Sekolah untuk pertama kali ditemukan istilahnya dalam bahasa latin, scola, scolae, skhole atau schola, yang jika diartikan secara harfiah berarti waktu senggang, atau jika ditafsirkan sebagai waktu senggang yang digunakan untuk belajar. Pengertian ini selaras dengan asumsi bahwa dulunya orang Yunani menghabiskan waktu luangnya dengan mengunjungi seseorang yang pandai untuk menanyakan mengenai apa-apa yang mereka rasa perlu diketahui.
Selanjutnya, pengetahuan yang diperoleh tersebut dituturkan kepada anak cucunya. Namun, seiring dengan kesibukan yang dimiliki oleh orang tuanya, mereka tidak memiliki waktu untuk mengajarkan anaknya. Sebagai alternatifnya mereka menitipkan anaknya kepada orang-orang pandai tersebut untuk menggantikan peran orang tua dalam memberikan pendidikan terhadap anaknya. Tempat penitipan tersebut kemudian menjadi lembaga pengasuhan yang diistilahkan sebagai “ibu asuh” atau “ibu yang memberikan ilmu”. Hal ini kemudian menjadi cikal bakal sekolah seperti saat ini.
Dari uraian di atas setidaknya dapat kita tarik poin penting mengenai hakikat sekolah pada zaman dahulu. Pertama, sekolah pada awalnya mengajarkan pengetahuan yang dirasa perlu diketahui oleh peserta didik. Kemudian, sekolah pada zaman dahulu mengindikasikan peran utama orang tua di dalamnya. Terakhir, sekolah diartikan sebagai waktu senggang yang dimanfaatkan untuk belajar.
Jika kita bercermin pada hakikat sekolah sebagaimana istilah aslinya, maka kita akan menemukan beberapa anomali yang diperlihatkan oleh sistem sekolah saat ini. Anomali-anomali inilah yang kemudian memunculkan beberapa kritikan tajam mengenai keberadaan dan esensi sekolah.

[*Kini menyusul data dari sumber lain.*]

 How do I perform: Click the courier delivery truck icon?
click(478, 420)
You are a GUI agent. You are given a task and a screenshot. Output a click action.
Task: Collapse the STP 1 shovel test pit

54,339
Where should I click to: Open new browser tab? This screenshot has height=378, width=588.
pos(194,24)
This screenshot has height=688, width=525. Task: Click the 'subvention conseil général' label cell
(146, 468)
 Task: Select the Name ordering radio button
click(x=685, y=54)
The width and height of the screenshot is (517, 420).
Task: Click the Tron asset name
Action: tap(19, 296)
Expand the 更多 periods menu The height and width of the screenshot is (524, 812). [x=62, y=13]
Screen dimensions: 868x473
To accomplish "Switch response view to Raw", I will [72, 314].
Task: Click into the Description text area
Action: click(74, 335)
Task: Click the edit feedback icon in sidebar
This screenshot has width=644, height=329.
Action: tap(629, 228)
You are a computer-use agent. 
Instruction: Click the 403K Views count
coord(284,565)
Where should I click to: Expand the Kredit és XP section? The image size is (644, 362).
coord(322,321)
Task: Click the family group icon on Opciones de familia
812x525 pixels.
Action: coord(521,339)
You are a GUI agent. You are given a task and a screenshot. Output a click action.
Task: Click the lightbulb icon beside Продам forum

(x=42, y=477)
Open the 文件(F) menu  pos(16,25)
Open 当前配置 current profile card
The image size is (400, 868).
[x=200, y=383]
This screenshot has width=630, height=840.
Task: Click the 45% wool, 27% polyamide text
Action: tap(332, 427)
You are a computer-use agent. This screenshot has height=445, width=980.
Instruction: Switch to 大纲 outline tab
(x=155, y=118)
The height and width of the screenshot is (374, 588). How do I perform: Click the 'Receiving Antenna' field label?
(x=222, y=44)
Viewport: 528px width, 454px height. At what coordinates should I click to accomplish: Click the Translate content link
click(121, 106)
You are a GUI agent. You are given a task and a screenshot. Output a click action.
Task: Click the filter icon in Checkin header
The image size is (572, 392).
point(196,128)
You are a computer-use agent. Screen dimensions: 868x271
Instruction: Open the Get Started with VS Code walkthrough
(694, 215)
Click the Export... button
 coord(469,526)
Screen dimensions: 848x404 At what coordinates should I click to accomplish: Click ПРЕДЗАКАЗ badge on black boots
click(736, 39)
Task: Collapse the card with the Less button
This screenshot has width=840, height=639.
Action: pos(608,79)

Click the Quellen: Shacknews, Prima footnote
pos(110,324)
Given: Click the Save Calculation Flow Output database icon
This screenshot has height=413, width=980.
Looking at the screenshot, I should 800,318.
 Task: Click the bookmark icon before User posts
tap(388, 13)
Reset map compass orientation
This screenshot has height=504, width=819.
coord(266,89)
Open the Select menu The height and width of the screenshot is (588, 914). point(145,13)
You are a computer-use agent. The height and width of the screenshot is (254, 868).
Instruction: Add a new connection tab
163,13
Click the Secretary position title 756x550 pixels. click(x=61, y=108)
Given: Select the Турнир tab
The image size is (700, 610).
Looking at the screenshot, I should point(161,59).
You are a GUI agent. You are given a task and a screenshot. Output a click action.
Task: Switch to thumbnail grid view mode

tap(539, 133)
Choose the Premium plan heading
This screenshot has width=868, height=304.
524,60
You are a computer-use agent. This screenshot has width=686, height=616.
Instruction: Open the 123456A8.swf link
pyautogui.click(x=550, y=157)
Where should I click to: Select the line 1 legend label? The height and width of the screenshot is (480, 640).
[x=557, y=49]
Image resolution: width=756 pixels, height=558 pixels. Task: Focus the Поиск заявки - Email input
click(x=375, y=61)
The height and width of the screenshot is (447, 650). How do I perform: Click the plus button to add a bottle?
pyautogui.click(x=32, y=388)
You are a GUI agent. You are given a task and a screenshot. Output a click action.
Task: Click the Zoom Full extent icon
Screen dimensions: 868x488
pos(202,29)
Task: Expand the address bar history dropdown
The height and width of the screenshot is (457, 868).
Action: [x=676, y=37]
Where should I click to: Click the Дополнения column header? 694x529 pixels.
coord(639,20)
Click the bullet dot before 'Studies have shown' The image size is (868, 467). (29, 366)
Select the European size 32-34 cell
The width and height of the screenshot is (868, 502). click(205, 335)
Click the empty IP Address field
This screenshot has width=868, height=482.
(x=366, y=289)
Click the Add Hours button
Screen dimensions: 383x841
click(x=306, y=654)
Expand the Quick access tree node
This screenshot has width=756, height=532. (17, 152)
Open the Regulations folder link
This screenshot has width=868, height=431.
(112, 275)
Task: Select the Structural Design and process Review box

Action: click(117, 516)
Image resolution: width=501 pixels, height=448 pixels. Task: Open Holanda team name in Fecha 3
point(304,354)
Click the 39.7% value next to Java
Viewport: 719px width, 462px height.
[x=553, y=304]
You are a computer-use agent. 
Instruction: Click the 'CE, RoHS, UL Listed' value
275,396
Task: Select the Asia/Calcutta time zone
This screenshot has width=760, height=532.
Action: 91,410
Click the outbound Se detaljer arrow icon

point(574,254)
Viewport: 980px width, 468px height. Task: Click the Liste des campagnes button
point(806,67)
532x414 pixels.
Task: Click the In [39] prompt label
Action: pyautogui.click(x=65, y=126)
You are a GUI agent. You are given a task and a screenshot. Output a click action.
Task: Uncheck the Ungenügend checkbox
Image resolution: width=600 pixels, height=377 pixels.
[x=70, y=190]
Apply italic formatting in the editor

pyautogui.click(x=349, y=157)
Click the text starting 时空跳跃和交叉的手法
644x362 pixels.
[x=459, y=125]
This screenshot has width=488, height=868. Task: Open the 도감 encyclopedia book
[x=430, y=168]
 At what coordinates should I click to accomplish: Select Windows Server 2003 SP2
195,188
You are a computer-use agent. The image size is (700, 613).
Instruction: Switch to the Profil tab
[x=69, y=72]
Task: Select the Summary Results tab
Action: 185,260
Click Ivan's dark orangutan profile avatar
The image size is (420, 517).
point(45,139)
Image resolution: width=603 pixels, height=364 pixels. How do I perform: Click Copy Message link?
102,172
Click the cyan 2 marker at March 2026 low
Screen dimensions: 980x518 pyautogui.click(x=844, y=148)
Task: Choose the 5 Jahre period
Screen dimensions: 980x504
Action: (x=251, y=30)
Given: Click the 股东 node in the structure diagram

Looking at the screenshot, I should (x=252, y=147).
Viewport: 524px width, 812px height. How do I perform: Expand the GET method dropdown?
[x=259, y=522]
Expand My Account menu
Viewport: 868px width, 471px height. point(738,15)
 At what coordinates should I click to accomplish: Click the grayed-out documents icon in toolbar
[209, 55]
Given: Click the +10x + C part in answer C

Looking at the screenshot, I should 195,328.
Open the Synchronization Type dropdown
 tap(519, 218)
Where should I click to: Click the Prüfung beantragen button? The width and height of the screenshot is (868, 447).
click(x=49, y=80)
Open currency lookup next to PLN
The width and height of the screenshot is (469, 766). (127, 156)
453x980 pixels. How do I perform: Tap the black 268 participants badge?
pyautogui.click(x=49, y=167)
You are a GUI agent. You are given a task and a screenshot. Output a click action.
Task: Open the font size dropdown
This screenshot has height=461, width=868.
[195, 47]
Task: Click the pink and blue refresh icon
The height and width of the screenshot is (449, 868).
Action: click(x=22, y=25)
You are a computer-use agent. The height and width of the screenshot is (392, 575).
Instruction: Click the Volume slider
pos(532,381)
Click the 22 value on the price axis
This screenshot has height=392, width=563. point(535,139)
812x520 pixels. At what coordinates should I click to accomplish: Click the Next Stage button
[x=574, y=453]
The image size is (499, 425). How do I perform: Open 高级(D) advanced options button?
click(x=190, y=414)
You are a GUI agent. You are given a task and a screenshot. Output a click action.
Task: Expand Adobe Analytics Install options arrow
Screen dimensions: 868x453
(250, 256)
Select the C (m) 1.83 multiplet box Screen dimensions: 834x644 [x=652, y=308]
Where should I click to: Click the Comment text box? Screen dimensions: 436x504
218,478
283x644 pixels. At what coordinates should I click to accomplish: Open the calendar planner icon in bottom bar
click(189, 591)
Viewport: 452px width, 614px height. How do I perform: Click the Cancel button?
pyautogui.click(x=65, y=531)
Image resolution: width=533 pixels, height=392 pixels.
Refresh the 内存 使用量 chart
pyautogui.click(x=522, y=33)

Kritikan yang muncul sebenarnya merupakan bentuk respon terhadap degradasi fungsional sekolah sebagai lembaga pendidikan formal terbesar. Di antara degradasi fungsional yang terlihat jelas dalam lembaga sekolah menurut pengamatan penulis adalah adanya praktik kapitalisme dan pola industrialisasi dalam sistem pendidikan sekolah.
Adanya berbagai regulasi pemerintah atas nama mencerdaskan kehidupan bangsa, mewajibkan masyarakat untuk memenuhi tuntutan wajib belajar dalam artian menempuh pendidikan formal (sekolah). Namun, dalam praktiknya regulasi wajib belajar tersebut bertentangan dengan realita mahalnya biaya sekolah dan realita bahwa saat ini sebagian besar masyarakat Indonesia berada di bawah garis kemiskinan.
Program sekolah murah, atau bantuan biaya pendidikan dinafikan keberadaannya secara esensial oleh berbagai data dan fakta, seperti yang diungkapkan Sri saat konferensi pers Indonesia Hygience Forum ke-8, Rabu (13/10/2021), bahwa “Potensi anak putus sekolah didominasi oleh keluarga tidak mampu secara ekonomi. Didapatkan 118 ribu anak tidak bersekolah, ini berdasarkan perkiraan bank dunia sesuai hasil analisanya”. Kemudian, menurut rilis data badan Pusat Statistik mengenai angka anak tidak sekolah berdasarkan jenjang sekolahnya dari SD hingga SMA, menunjukkan semakin tinggi jenjang sekolahnya, semakin tinggi pula angka anak tidak sekolah.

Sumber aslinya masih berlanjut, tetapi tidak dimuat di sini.